元受刑者の社会的包摂と刑事施設における社会福祉士の役割

旭川大学 保健福祉学部 准教授
朴 姫淑

研究の背景

  受刑者の大半はいずれ地域社会に戻ります。しかし、地域社会は受刑者の社会復帰を本人と司法当局のみに任せてきた経緯があります。そうした状況で、高齢者や障害者が再犯によって刑事施設に戻ってしまう問題を解決するために、刑事施設に社会福祉士が配置されることになりました。矯正を目的とする刑事施設に福祉専門職が入るのは画期的なことです。刑事施設で社会福祉士はどのような役割を担っており、どのような可能性と制約を抱えているのか、また、そうした社会福祉士の役割が元受刑者の社会的包摂にどのような効果をもたらすのか、という問題意識が研究の背景にあります。

研究の成果

  刑事施設では、社会福祉士の配置に対して評価とともに戸惑いが読み取れました。現場での社会福祉士に対する面接調査では、受刑者の社会復帰を支援する専門職として、刑事施設の制度や慣例によって仕事の制約があることが分かりました。実際、身寄りのない高齢者や障害者の社会復帰支援は、どの施設でも同じように行われていますが、社会福祉士の業務内容や裁量には施設間で格差がありました。刑事施設では、社会福祉士と刑務官との間に、認識の差異が存在しており、受刑者全般の社会復帰支援にまでは至っていないのが現状です。また、社会福祉士は、刑事施設の中で、毎年契約を更新する非常勤職員としてごく限られた業務に従事していることも改善の余地があると思います。さらに、刑務所と地域社会との連携の仕組みを、制度的にも関係者の間でもより拡充させる必要があると思います。

  一方、イギリスやカナダの調査からは、保安職と医療・福祉職との認識の共有のもとで、受刑者の身体的・精神的健康状態の劣悪さや自殺者数の多さなどの実態について、刑事施設と社会一般との間には大きな情報格差があることを浮き彫りにしつつ(図1)、刑事施設の矯正プログラムに対する地域社会の参加が進んでおり、刑事施設に対する地域社会の継続的支援の仕組みが定着していること(図2)が見られました。
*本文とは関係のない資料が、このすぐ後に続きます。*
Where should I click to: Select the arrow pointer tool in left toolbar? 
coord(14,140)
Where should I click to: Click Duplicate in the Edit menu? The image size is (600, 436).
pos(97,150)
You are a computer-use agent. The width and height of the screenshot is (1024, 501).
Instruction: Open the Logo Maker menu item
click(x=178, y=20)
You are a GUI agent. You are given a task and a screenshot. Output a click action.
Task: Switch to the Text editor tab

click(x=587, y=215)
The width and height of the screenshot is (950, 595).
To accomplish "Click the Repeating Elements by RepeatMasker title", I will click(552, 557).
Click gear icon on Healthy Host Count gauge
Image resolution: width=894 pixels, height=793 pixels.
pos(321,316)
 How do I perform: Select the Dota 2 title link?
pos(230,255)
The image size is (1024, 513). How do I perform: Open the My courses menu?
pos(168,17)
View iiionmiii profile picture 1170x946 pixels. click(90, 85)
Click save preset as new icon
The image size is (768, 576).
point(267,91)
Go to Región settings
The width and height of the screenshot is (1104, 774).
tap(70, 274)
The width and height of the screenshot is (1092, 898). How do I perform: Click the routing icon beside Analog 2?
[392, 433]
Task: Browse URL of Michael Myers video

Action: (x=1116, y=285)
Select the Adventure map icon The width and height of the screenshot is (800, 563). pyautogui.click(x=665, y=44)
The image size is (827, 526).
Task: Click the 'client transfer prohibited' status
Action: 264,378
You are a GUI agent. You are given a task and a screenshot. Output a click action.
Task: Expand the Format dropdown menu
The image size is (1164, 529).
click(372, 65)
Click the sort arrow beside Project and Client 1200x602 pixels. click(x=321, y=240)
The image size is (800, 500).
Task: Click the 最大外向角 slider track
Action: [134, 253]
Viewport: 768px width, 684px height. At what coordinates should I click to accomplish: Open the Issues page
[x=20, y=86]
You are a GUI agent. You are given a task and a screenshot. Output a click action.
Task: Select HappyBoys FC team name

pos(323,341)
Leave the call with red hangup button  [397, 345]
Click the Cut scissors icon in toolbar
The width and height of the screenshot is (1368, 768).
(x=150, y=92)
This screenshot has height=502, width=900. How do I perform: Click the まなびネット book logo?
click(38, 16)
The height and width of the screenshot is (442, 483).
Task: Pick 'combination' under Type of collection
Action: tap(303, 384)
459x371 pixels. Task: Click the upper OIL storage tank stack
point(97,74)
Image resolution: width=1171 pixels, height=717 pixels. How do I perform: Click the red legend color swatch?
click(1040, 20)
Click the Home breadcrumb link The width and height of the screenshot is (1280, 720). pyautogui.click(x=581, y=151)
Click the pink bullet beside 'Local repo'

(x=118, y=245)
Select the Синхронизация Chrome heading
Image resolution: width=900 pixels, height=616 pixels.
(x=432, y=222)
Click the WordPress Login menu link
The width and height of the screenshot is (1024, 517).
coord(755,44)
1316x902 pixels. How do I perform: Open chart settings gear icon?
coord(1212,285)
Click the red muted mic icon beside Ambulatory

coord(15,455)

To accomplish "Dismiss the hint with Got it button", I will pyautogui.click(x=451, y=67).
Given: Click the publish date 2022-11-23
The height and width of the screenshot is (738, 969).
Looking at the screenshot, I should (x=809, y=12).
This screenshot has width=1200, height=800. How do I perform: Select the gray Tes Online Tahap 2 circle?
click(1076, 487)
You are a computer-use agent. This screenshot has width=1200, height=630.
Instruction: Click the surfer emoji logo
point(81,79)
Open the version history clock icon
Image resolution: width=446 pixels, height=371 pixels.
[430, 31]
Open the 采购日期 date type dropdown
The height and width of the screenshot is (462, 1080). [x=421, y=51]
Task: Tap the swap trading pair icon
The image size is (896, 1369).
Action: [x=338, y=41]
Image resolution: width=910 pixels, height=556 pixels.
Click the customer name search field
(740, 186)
図1 EPSU /RCN Prison Services Network Conference, 25-26-27 February 2015
©European Federation of Public Service Unions

図1 EPSU /RCN Prison Services Network Conference, 25-26-27 February 2015
©European Federation of Public Service Unions

図2 'Campus Style' Prison, Wilkinson Road Jail, Victoria, BC, Canada©Scott Dempsey

図2 'Campus Style' Prison, Wilkinson Road Jail, Victoria, BC, Canada
©Scott Dempsey


今後の展望

  今後、刑事施設における社会福祉士の役割が徐々に拡大することが期待されます。そのためには、施設ごとに孤立している社会福祉士の経験を総合化する作業や司法と福祉との連携の取り組みを制度や現場レベルで検証していくことが欠かせないと思います。また、日本の現状を正しく評価してより健全なものにする1つの方法として、海外の矯正システムや経験に関する研究を並行して進めていきたいと考えています。